+++ DATASET EXTRACT +++
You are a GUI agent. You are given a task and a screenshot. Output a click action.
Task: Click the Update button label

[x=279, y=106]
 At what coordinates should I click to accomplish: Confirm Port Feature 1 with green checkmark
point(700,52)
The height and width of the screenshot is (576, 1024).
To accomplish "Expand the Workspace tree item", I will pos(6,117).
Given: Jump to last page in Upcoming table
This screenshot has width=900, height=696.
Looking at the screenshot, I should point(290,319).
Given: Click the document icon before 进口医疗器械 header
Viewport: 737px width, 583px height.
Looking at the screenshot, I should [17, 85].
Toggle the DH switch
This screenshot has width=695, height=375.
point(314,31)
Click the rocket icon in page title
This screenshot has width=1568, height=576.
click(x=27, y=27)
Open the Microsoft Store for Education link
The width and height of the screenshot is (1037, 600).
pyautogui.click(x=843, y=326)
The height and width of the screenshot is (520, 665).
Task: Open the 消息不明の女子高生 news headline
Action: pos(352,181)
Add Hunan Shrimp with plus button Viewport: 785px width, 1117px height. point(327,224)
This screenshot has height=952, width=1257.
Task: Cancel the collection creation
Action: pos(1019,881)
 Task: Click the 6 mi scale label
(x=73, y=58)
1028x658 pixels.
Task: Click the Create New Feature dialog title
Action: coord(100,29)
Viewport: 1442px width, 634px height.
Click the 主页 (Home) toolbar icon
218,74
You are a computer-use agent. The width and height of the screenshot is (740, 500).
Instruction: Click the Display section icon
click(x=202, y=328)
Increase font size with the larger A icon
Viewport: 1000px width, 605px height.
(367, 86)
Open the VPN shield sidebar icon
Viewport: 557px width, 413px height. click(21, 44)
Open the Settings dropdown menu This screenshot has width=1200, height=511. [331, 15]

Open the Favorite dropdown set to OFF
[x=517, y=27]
+++
● **EXERCISE INSTRUCTIONS**
The answer must consist of every line from the listing above that includes the word "agent".

● **ANSWER AREA**
You are a GUI agent. You are given a task and a screenshot. Output a click action.
You are a computer-use agent. The width and height of the screenshot is (740, 500).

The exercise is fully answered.